What if instead of two levels (server and connection) there are three levels? A launches B, which in term launches C. If B is already in process of gracefully terminating C and gets a graceful termination request from A – with a different deadline – what is it going to do? Will it pass the new deadline to C? Will C listen for new graceful termination requests even though it’s already in process of gracefully terminating? Will it do min() three values instead of two? And what if there are four levels? What if there are more?
In short, gracefull termination doesn’t compose and it may even break encapsulation: Each level would have to know about all the levels above it.
Modest proposal
I’ve been banging my head against this problem for a year or so until I’ve came with something that actually works.
The problem is that if you try to add more syntactic machinery to deal with the problem (soft-cancelation vs. hard-cancelation or somesuch) the semantics tend to gets complex and the simplicity and elegance of the entire structured concurrency model just drowns in the complexity.

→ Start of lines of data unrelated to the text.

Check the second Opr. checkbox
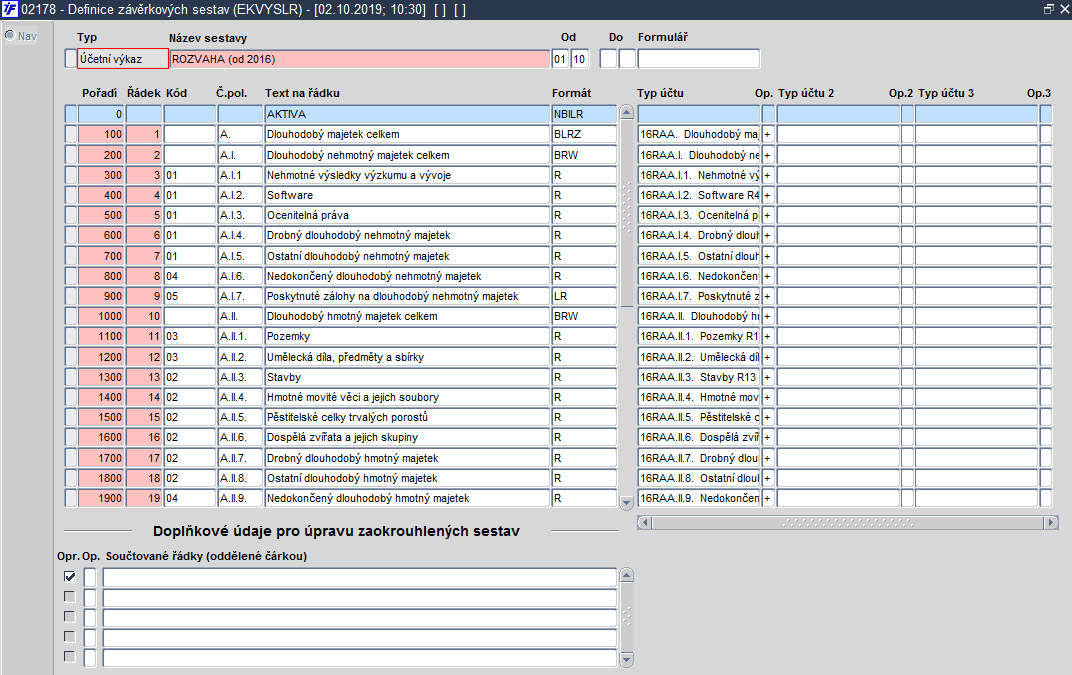Screen dimensions: 1072x675 [x=70, y=596]
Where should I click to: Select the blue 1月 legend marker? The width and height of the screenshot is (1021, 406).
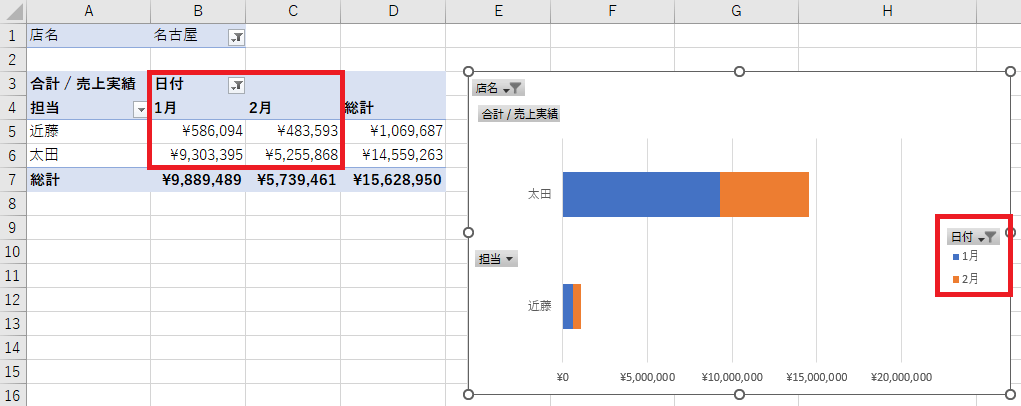956,257
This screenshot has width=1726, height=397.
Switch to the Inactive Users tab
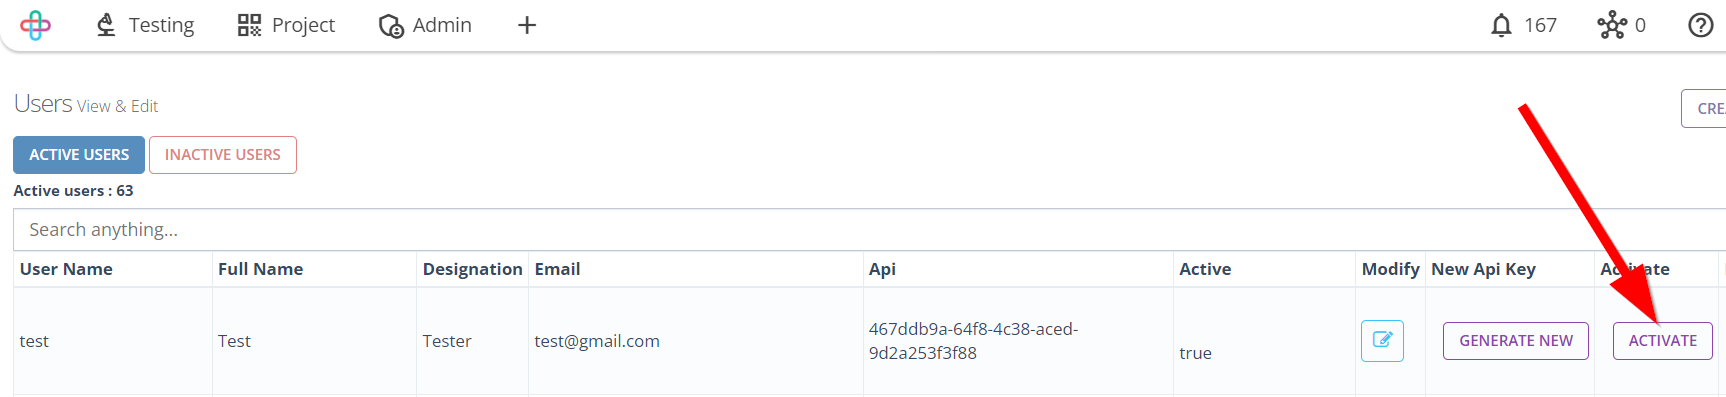tap(223, 155)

There’s one crucial observation to be made before we can get out of the mess. Namely, to quote Leo Tolstoy, all hard cancelations are alike; each soft cancelation is happens in its own way.
Compare a thread that writes to disk and a thread that handles a WebSocket connection. If asked to hard-cancel both would simply exit. If asked to shut down gracefully though, the former will try to flush the buffers to the disk. The latter will try to do terminal handshake with the peer.

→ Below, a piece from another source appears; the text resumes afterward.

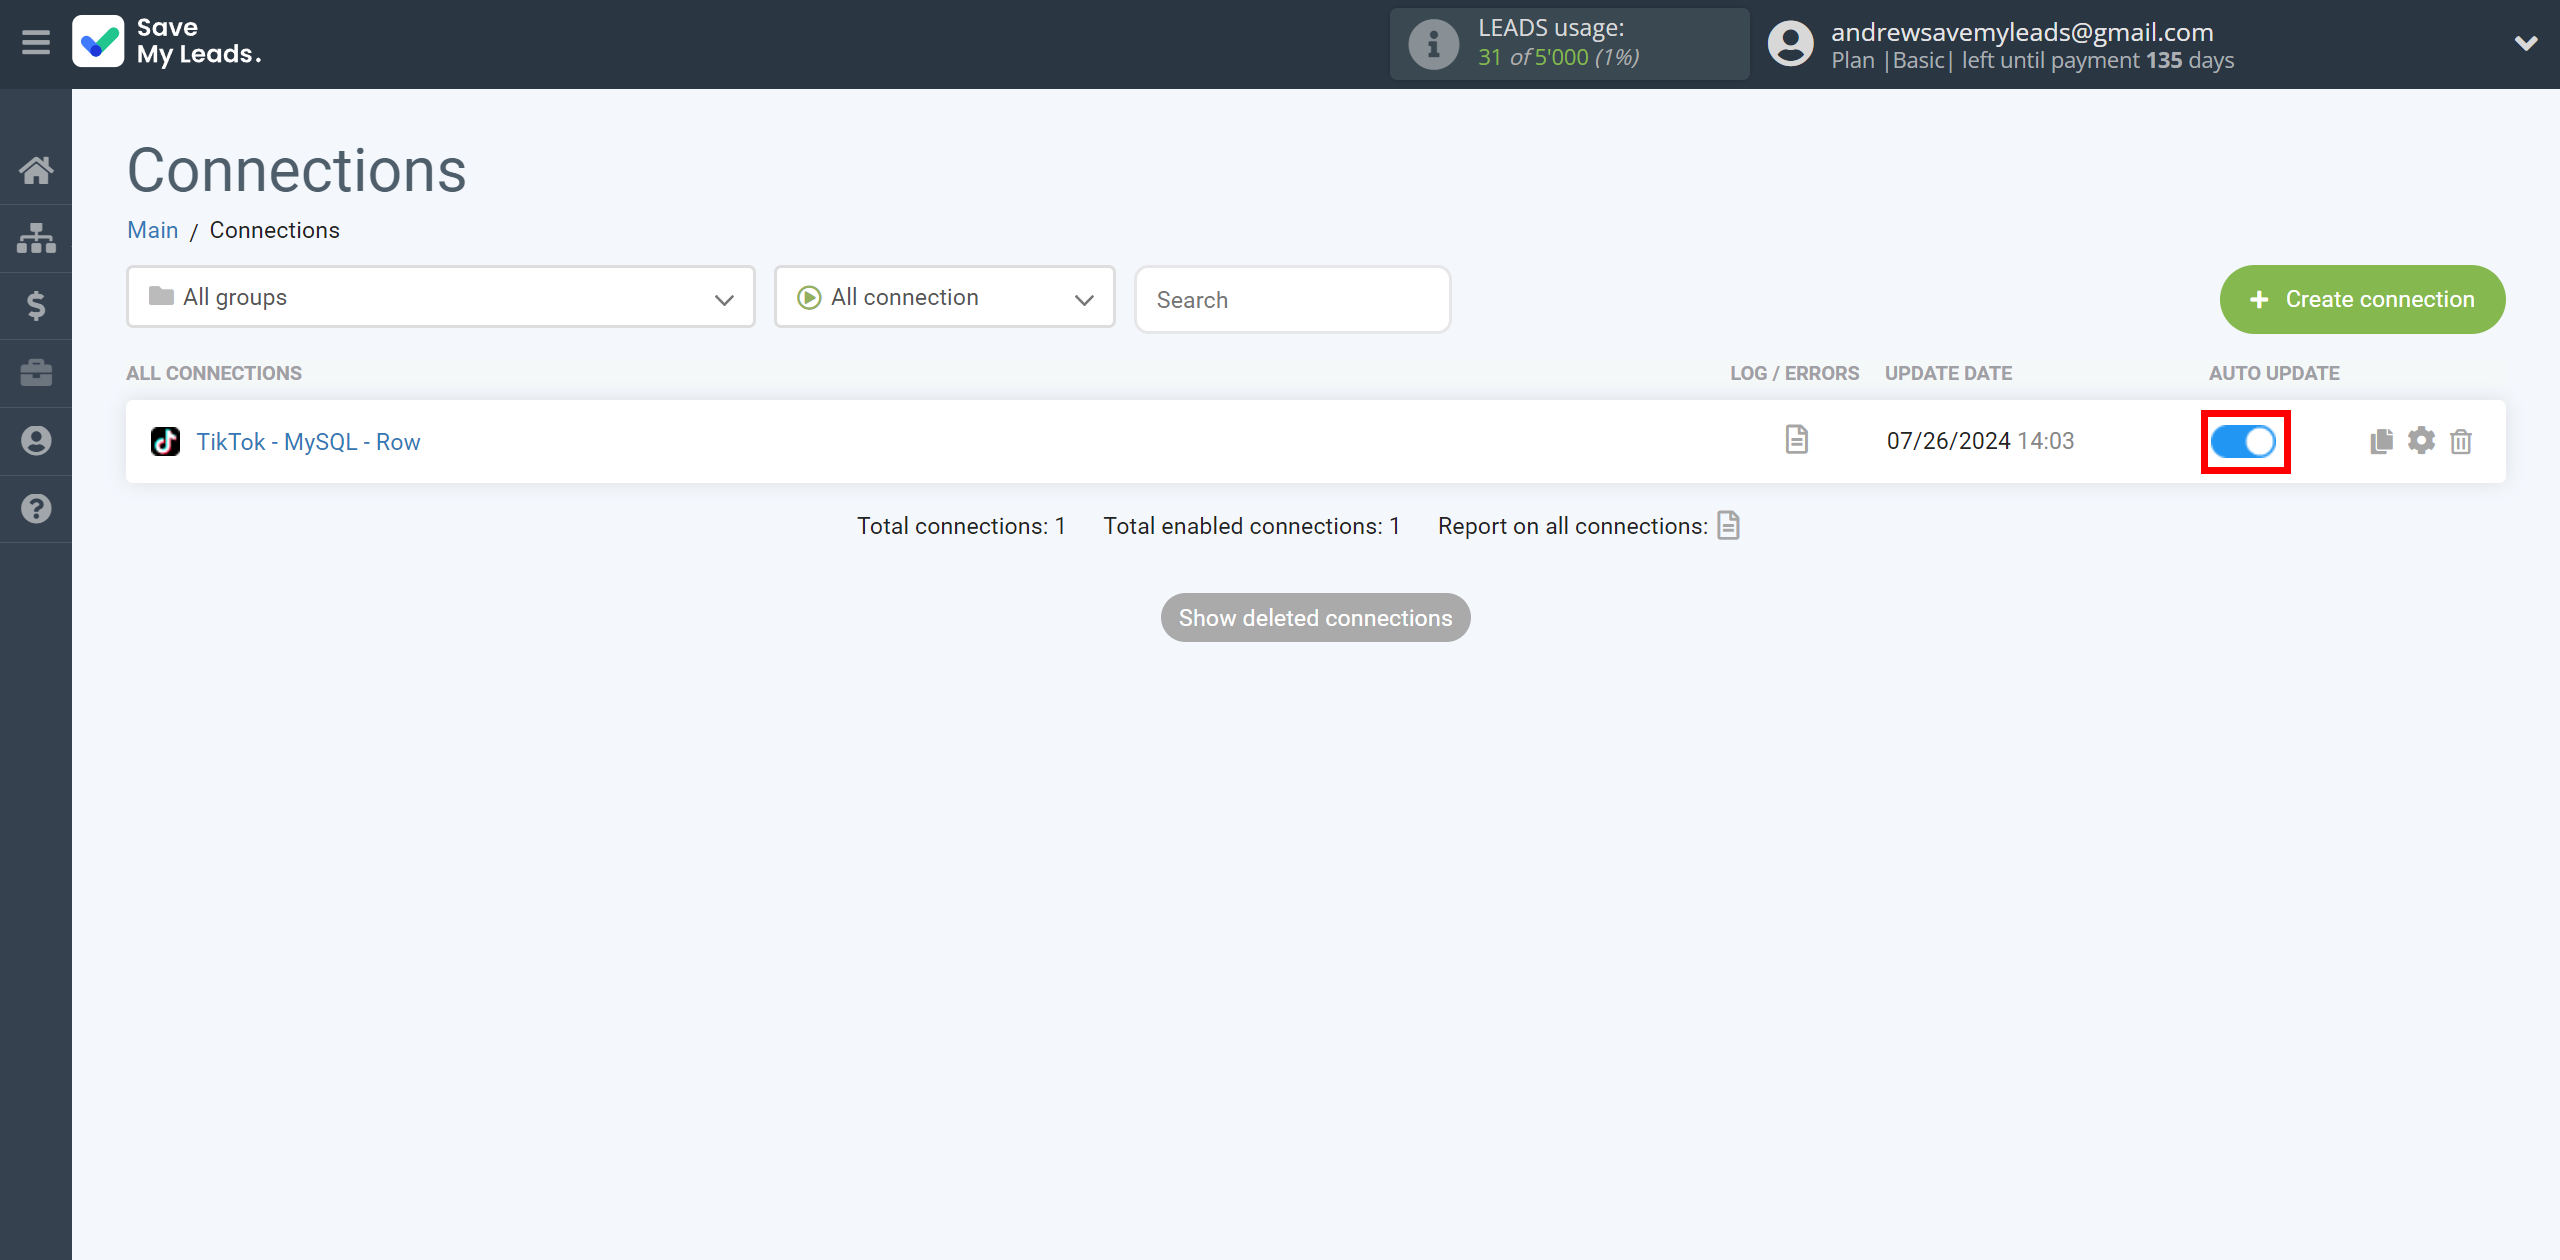Open report on all connections icon

point(1729,526)
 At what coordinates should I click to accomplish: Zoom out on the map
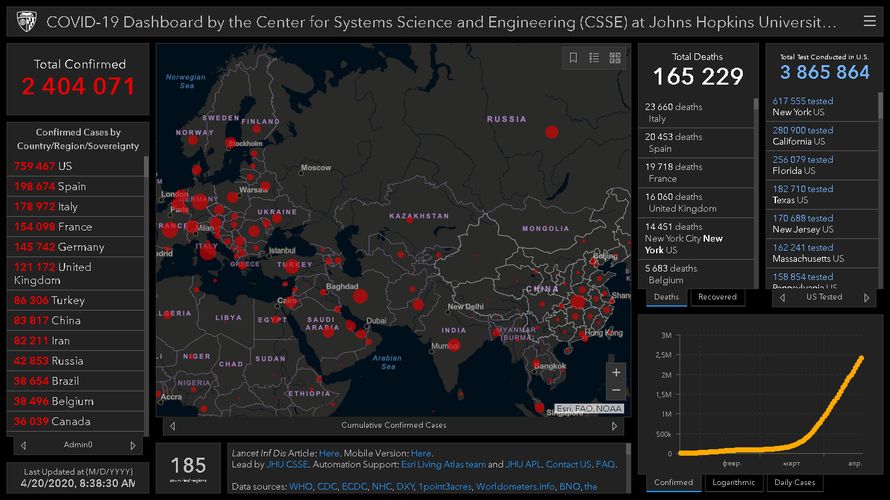point(616,391)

To put it differently, hard cancelation can be fully handled by the language runtime. Soft cancelation, on the other hand, always requires a some application-specific manual work.

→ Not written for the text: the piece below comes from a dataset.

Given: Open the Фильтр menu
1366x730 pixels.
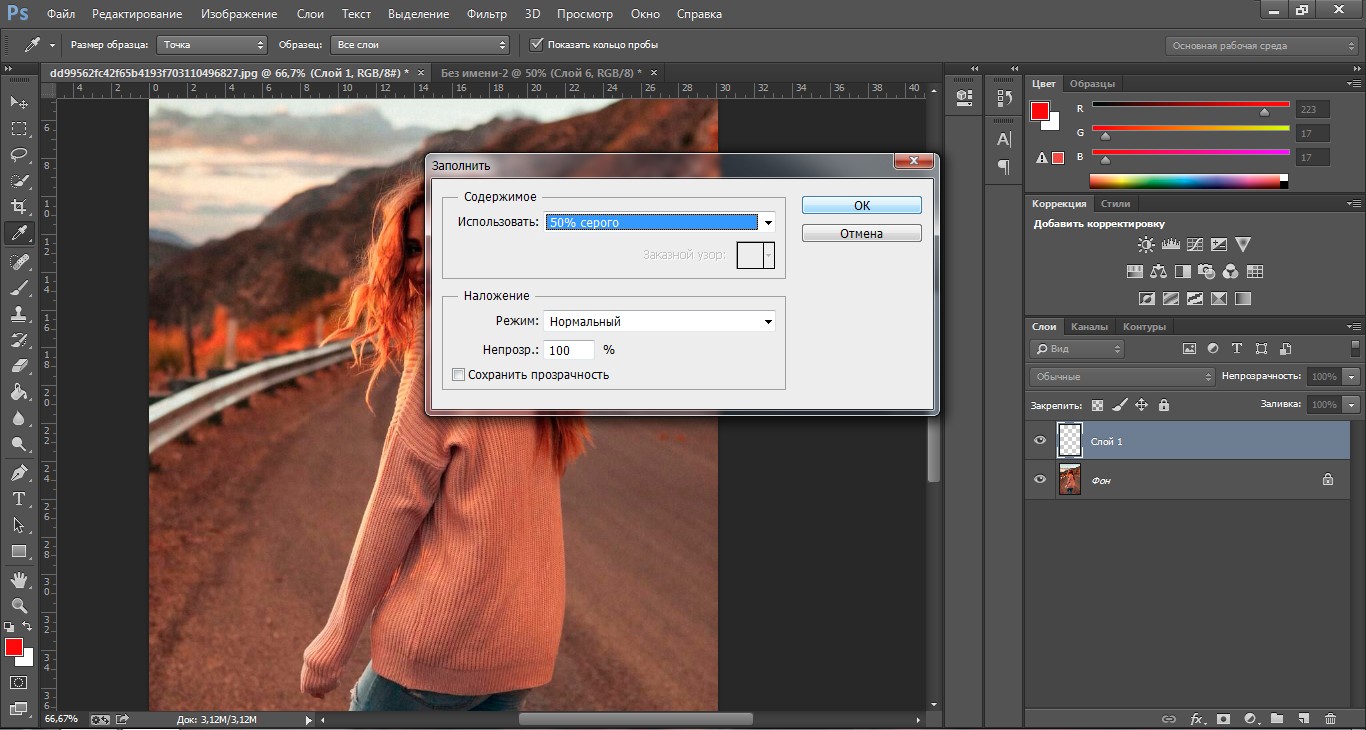Looking at the screenshot, I should (x=487, y=14).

And once we accept the fact that soft-cancelation is mostly an application issue, the solution is not hard to see.
The child thread will get a graceful termination request from the parent, but the request won’t contain any deadline. It would be a simple signal saying “please stop doing the normal work and switch to the termination phase”. The child will then, for example, stop writing logs to a file and it will try to flush the buffers instead.
Note how simple the control flow of the child is and how it requires no complex deadline gymnastics.
Now, let’s have a look at the parent thread.
It sends the graceful termination request to the child (or children), then it waits for either a.) child terminating b.) it’s own deadline expiring. In the former case the graceful shutdown was successful and we can move on. In the latter case the graceful shutdown wasn’t successful and the child thread is still running. We have to hard-cancel it. The code would look like this:
channel_to_child = channel()
child = scope.launch(child_body(channel_to_child));
...
channel_to_child.send(termination_request);
res = scope.wait(deadline = 10s);
if(res == TIMEOUT || res == CANCELED) {
scope.cancel();
}
In the code above I am being verbose, to make it clear what’s happening. In reality, the last 4 lines can be combined in a single function, e.g. “scope.cancel(deadline = 10s)”.
Please note how the constuct composes. Each thread cares only about its own deadlines. All it has to know about the outer world is that it can get a graceful termination request from outside. Whether there are 5 or 10 nested levels of cancelation scopes above it, it doesn’t care. Also note how hard cancelation (res == CANCELED) cancels any ongoing soft cancelation attempts.
I’d love to hear what other people have to say on the topic!